Task requirements: Which of the lines below include "computer"? Each one should be copied out.
::::
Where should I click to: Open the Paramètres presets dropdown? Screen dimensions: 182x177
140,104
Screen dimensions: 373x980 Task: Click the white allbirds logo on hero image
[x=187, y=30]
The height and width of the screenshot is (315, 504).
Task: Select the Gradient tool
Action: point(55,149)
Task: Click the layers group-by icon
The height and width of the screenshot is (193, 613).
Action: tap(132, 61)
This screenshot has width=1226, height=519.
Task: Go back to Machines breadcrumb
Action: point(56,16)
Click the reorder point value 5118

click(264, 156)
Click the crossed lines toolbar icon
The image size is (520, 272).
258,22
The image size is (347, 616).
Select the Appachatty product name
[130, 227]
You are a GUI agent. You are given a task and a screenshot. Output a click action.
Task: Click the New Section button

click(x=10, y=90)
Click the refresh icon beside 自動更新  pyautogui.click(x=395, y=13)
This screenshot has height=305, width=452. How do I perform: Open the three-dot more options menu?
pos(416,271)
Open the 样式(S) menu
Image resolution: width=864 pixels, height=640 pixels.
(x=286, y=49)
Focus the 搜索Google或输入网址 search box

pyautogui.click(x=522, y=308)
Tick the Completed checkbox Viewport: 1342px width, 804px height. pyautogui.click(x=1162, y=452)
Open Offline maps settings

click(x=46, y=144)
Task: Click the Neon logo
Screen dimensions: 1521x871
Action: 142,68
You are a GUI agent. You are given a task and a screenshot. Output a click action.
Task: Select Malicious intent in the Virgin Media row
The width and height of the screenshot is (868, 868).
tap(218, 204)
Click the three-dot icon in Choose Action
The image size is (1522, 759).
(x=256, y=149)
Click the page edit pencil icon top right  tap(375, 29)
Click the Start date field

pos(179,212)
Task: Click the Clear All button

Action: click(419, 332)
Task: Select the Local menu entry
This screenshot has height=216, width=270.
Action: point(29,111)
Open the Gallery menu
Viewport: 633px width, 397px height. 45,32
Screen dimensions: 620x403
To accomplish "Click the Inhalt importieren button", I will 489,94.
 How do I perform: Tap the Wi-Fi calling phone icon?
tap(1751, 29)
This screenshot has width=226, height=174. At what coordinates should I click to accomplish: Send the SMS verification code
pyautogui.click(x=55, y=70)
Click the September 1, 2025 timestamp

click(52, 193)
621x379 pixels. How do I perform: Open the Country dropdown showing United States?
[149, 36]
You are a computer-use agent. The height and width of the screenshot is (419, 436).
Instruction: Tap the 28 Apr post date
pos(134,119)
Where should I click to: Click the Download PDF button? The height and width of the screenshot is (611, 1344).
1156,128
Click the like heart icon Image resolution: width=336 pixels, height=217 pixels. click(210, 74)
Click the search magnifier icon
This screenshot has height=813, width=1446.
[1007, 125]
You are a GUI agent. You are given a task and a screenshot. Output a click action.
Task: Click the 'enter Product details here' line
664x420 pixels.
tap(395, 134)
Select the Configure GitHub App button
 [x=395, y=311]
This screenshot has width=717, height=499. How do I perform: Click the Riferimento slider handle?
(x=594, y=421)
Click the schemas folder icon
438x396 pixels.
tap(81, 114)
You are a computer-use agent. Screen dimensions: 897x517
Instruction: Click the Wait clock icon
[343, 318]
::::
Answer for the task:
You are a computer-use agent. The height and width of the screenshot is (419, 436).
You are a computer-use agent. Screen dimensions: 897x517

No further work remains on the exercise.